I need to load data from some source data sources to a Postgres database. To do this task, I first write the data to a temporary CSV file and then load data from the CSV file to Postgres database using COPY FROM query. I do all of this on Python.
The code looks like this:
table_name = 'products'
temp_file = "'C:\\Users\\username\\tempfile.csv'"
db_conn = psycopg2.connect(host, port, user, password, database)
cursor = db_conn.cursor()
query = """COPY """ + table_name + """ FROM """ + temp_file + " WITH NULL AS ''; """
cursor.execute(query)
I want to avoid the step of writing to the intermediate file. Instead, I would like to write to a Python object and then load data to postgres database using COPY FROM file method.
I am aware of this technique of using psycopg2's copy_from method which copies data from a StringIO object to the postgres database. However, I cannot use psycopg2 for a reason and hence, I don't want my COPY FROM task to be dependent on a library. I want it to be Postgres query which can be run by any other postgres driver as well.

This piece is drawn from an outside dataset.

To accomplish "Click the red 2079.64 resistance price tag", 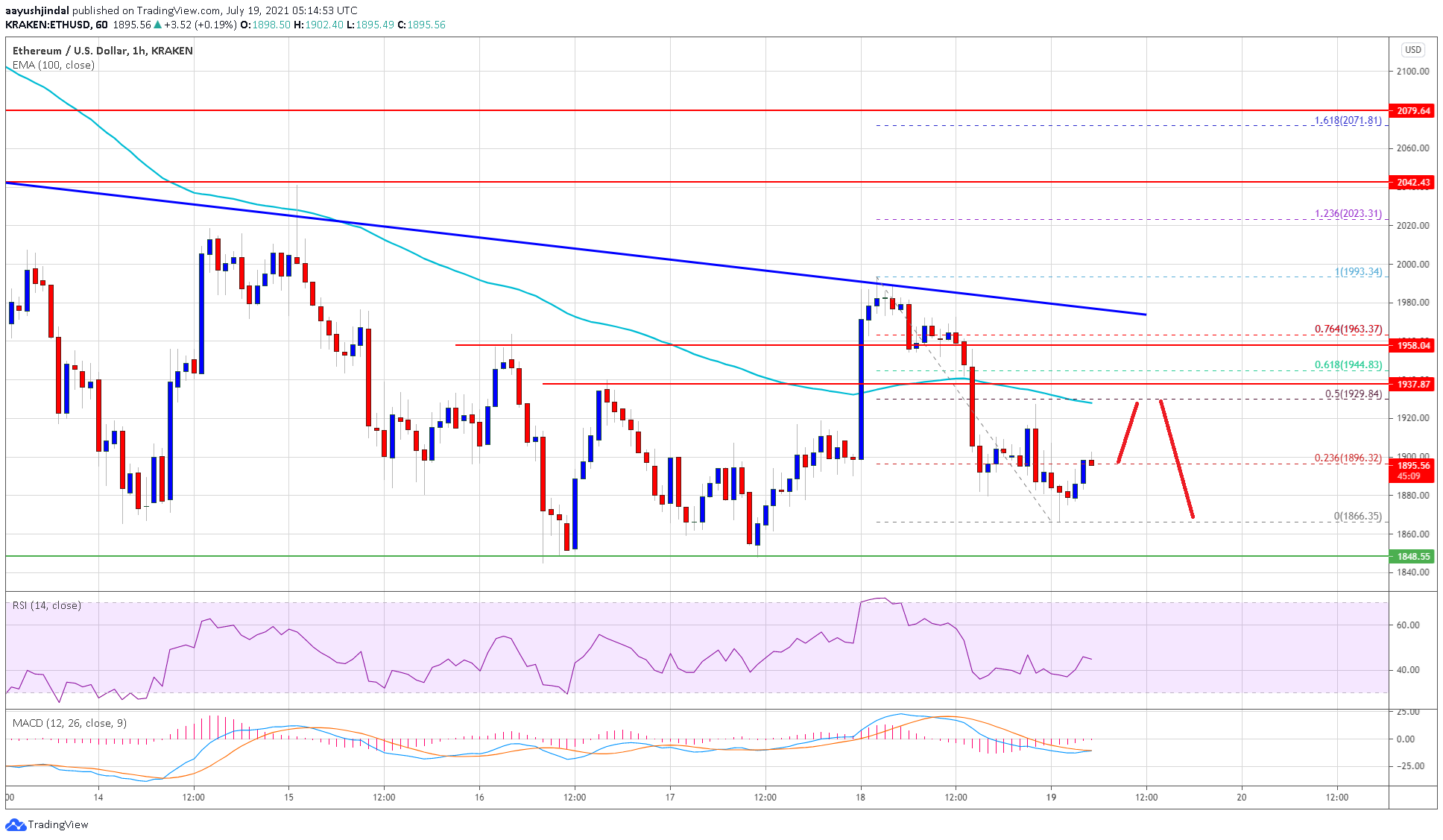I will [x=1412, y=111].
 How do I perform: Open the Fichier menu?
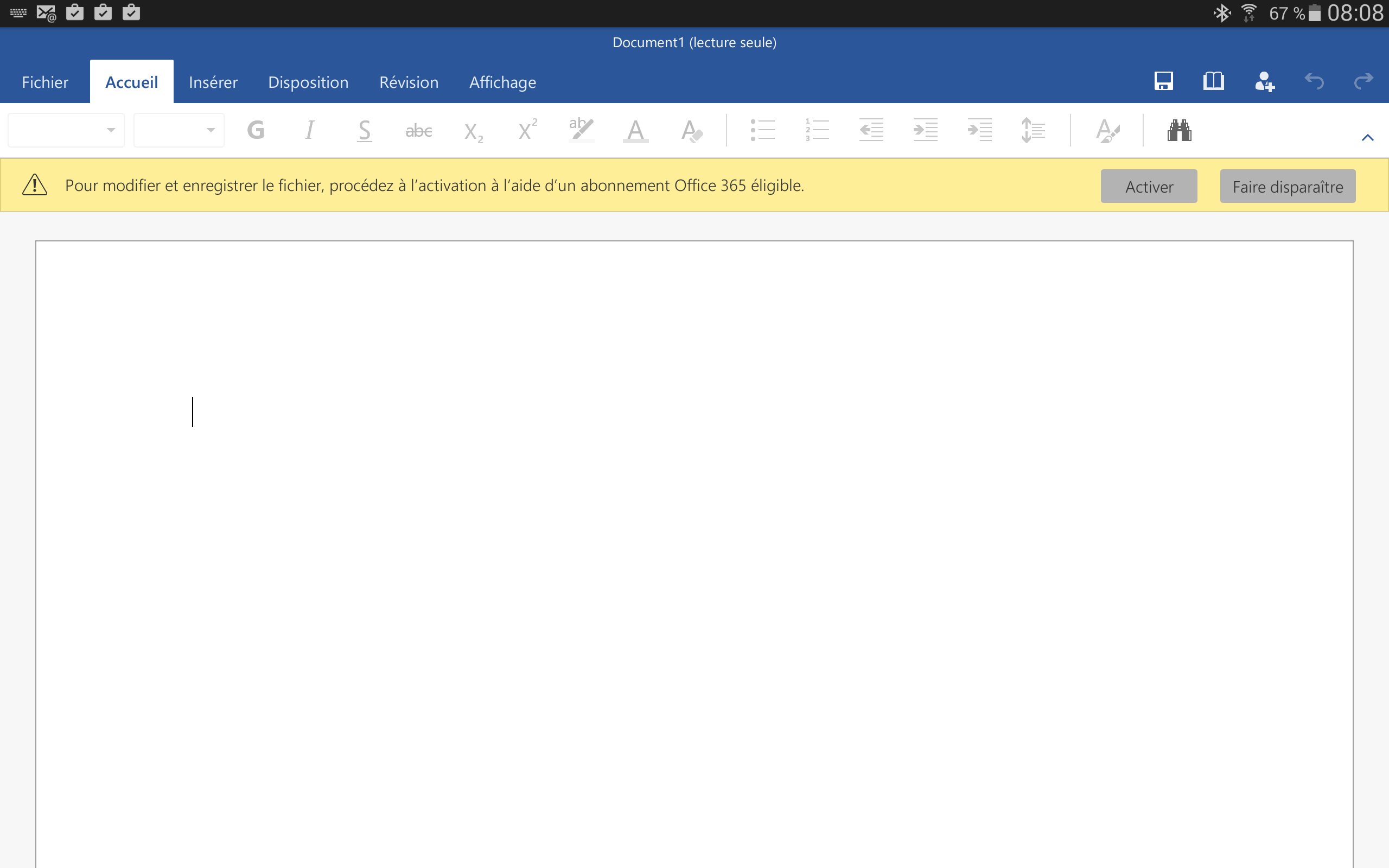pyautogui.click(x=45, y=82)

Please advise a better way of doing this without writing to an intermediate file.
You could call the psql command-line tool from your script (i.e. using subprocess.call
) and leverage its \copy
command, piping the output of one instance to the input of another, avoiding a temp file. i.e.
psql -X -h from_host -U user -c "\copy from_table to stdout" | psql -X -h to_host -U user -c "\copy to_table from stdin"
This assumes the table exists in the destination database. If not, a separate command would first need to create it.
Also, note that one caveat of this method is that errors from the first psql
call can get swallowed by the piping process.